This being Hay, the intricacies of the social, economic and ethical debates are inevitably brought back to the role of the artist. Robert Minhinnick in particular is keen to press his view that in times when he predicts the world's growing inequalities will 'blow the lid off many cultures', writers need to make themselves explicitly political. Tomy Mathew finishes the session by making the point that the festival itself is a 'fair cultural exchange' and should serve as a model not just for the exchange of ideas but for righting the wrongs of commodity exchange between India and the British, which has a long history of being unfair.

At the end Minhinnick apologises to his mum. 'She's a nice person really,' he says. However, the next generation will have to live very differently.

A Window on the World
Simon Armitage with Susie Nicklin

Simon Armitage was born in Huddersfield. Here in the Kanakakunnu Palace, among the swaying chandeliers and rotating fans, Yorkshire must seem a long way away. But the fact that the venue is almost 'the opposite of where I grew up', Armitage claims, 'in a way, that makes it the most appropriate place to read my poems.' Rooted as they are in the very particular vernacular of his own idiolect, Armitage is at pains to point out that he never expected the poems to travel, never expected to be 'halfway across the world, wearing a fancy shirt.'

He is an engaging performer and his dry wit seems to translate well to the predominantly Indian audience who have turned out in force to see this British Council event, beamed live across the planet via the internet.

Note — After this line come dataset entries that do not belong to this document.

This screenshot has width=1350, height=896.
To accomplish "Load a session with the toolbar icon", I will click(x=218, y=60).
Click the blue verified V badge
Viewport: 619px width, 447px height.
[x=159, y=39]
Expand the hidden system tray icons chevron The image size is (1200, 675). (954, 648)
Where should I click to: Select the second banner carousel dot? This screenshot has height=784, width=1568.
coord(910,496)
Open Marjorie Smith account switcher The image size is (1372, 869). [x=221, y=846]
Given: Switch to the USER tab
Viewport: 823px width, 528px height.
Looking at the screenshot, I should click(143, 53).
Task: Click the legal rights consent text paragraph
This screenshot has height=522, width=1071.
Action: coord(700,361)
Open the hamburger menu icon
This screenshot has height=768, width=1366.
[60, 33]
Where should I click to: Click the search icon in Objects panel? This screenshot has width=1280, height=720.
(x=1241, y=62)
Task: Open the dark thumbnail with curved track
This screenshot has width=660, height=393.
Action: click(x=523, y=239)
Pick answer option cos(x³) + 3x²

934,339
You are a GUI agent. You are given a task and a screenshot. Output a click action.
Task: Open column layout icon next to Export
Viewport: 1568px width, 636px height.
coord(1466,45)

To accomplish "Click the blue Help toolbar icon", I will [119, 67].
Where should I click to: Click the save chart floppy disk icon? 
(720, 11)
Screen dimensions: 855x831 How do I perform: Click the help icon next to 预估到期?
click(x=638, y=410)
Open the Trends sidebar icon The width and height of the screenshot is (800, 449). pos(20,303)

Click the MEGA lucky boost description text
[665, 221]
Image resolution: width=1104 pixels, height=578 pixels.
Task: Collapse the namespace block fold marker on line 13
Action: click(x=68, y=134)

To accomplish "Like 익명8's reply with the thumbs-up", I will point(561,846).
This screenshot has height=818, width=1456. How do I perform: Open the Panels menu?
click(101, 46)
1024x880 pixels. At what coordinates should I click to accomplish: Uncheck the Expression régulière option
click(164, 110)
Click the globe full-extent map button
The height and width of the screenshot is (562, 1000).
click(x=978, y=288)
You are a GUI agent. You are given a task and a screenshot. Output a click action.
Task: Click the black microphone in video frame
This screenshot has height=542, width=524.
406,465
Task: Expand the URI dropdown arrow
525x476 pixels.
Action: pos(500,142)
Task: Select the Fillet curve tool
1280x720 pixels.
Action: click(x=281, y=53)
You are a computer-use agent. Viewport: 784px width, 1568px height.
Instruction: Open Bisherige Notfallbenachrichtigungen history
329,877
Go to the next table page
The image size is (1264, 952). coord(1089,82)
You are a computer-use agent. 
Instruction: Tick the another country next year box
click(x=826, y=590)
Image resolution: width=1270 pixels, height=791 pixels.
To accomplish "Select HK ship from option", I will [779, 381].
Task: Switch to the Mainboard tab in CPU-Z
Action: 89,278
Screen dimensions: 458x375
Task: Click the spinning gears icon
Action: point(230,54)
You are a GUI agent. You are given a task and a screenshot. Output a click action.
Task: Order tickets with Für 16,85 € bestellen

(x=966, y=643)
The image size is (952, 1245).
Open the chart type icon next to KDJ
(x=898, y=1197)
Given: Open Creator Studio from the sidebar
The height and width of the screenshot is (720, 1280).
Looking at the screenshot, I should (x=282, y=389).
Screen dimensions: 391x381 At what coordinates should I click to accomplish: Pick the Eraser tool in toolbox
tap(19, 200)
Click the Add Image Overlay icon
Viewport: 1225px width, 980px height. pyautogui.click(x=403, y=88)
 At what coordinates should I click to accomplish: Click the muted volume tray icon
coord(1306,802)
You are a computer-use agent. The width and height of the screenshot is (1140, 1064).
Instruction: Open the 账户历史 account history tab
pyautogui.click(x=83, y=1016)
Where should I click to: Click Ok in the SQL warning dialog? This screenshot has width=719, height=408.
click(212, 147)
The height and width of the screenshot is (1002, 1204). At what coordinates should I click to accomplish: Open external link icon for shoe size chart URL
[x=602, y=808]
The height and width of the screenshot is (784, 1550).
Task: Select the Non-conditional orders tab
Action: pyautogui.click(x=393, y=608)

Armitage often offers lengthy introductions to poems, helpful in orientating the listener; when asked about this in the Q&A session, he explains his view that this is simply 'being polite' in the context of a public reading but warns against the equivalent practice in writing, citing the fact that in T.S. Eliot's 'The Waste Land', 'the notes tell you everything you don't want to know'.

There are poems about Batman and Robin (comic book heroes, Armitage proffers, might, in the future, be equivalents of Heracles or Zeus), getting stranded on St Michael's Mount (one 'wing' of Armitage's family are Cornish) and a man volunteering to pilot a plane ('Let's get this baby in the air!') but the most memorable impression is made by 'The Shout', which has become for Armitage like 'a signature tune or stamp in the passport.' The poem recalls a day in the poet's childhood when, along with 'a boy whose name and face I don't remember', he was sent out by an eccentric teacher to 'measure the size of the human voice'.

The poem is a reminder that 'no sound ever completely disappears'. Later, Armitage returns to this conceit when he describes poems as 'slabs you can drop down on experiences so you don't have to visit them any more', only to concede that 'sometimes the weeds grow up.' This depiction of poetry as the 'quiet voice in the corner' but also a voice that won't go away gets to the heart of Armitage's view: 'poetry is a corrective to the blunt instrument of the soundbite and the shock and awe of journalism. We are the awkward squad,' he announces, to general assent from the hall.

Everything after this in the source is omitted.